Trecho exibido
Até hoje não se aprendeu a distinção conceitual entre prisão preventiva e prisão decorrente da pena. PISAPIA (1965), àquela época, dizia: “a ragione ammoniva S. Agostino che ‘gli uomini torturano per sapere se si deve troturare’” (Santo Agostinho, com razão, advertiu que ‘os homens torturam para descobrirem se devem torturar’”. Não é preciso muito esforço para encampar a mesma realidade no Brasil de hoje: prende-se para descobrir se se deve prender.

Pois bem. Com relação às reformas processuais penais italianas, sugiro ao leitor e à leitora que recorram ao excelente texto de Renzo Orlandi, disponível na obra “Mentalidade inquisitória e processo penal no Brasil”, da editora Empório do Direito. Com relação às reformas brasileiras, sendo a mais notável delas a de 2008 (gestada na década de setenta sob a alcunha de Projeto Frederico Marques), é preciso dizer que apesar delas, pouca coisa mudou – e, apesar das boas intenções dos responsáveis pelas reformas, muita coisa mudou para pior.

Um estudo detalhado das Leis n. 11.689/08, 11.690/08, 11.719/08, que reformularam, respectivamente, o procedimento do Tribunal do Júri, os dispositivos relativos à produção probatória e os procedimentos comuns ordinário e sumário, leva à percepção do retrocesso no caminho de efetivação das garantias processuais previstas no texto constitucional em 1988.

Como exemplo do retrocesso, cite-se a nova redação dada ao artigo 362, que introduziu o instituto da citação por hora certa nos casos em que o oficial de justiça constata que o acusado se oculta para não ser citado, permitindo, nessas situações, que o acusado não seja citado pessoalmente, ou, em outras palavras, possibilitando a existência de processo sem o conhecimento da acusação, com base em critérios subjetivos do oficial de justiça.

Ocorre que “é uma imensa responsabilidade que se deposita nas mãos de um oficial de justiça, eis que se presta a todo tipo de manobra fraudulenta, motivo pelo qual deverá o juiz ter extrema cautela em aceitar uma certidão com esse conteúdo” (LOPES JR., 2014).

As distorções da reforma não param por aí, muitas delas atuando na reprodução e na legitimação de um direito processual penal destinado à contenção de inimigos, mais precisamente, os excluídos. Veja-se a tentativa (frustrada) de adoção de um modelo europeu em que o ofendido participa do processo, na redação do art. 387, IV, que passou a prever a possibilidade de o juiz fixar um valor mínimo para a reparação dos danos causados pela infração, considerando os prejuízos do ofendido, sem que este participe efetivamente do processo penal.

Lista de tarefas
(1) No texto sobre as reformas processuais penais, que instituto a nova redação do artigo 362 introduziu?
(2) Escreva a continuação do texto sobre as reformas processuais penais a partir do ponto em que ele termina.
Os dados não têm nenhum papel nisto.

Dados disponíveis
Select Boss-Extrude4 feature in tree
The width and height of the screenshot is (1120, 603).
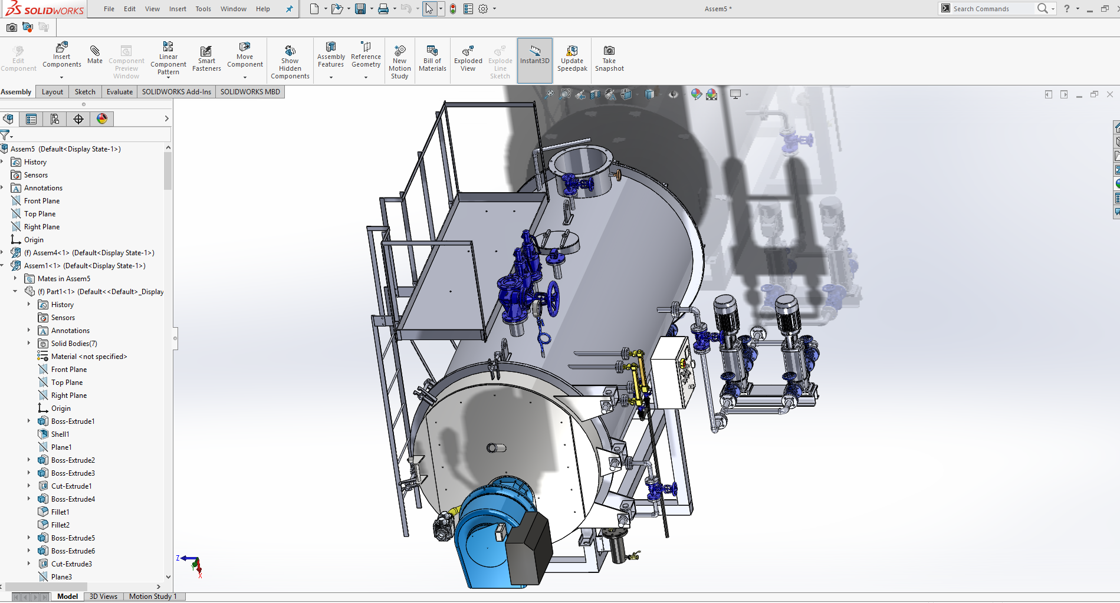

Respostas por tarefa
(1) A citação por hora certa.

(2)
Veja-se a nova redação do art. 155, que frisa que o juiz formará sua convicção pela (livre) apreciação da prova produzida em contraditório judicial, não podendo fundamentar sua decisão apenas com base nos elementos colhidos durante a fase de investigação. Depreende-se daí a permissão que foi dada ao juiz de fundamentar sua decisão em elementos colhidos sem contraditório e sem defesa ampla e irrestrita. Isso sem falar do art. 156 que, absurdamente, atribuiu poderes instrutórios ao juiz, mesmo antes de haver processo.

O art. 157, na sequência, relativiza o que não deve ser relativizado: a regra constitucional de inadmissibilidade de provas ilícitas. Como bem advertiu o professor JACINTO COUTINHO (2015), “reformas parciais – com boas intenções ou não – tendem a destruir os sistemas (ou quase) se eles não são levados em consideração”.

Daí a necessidade de aprendermos a lição: um processo penal verdadeiramente democrático depende não só de uma reforma legislativa ampla e global (PL 156/2009), mas, principalmente, de uma reforma nas mentalidades, que caminhe evidentemente para um modelo acusatório, sem edições. É preciso coragem para mudar e enfrentar todo um sistema articulado com base no autoritarismo e no gozo pela punição.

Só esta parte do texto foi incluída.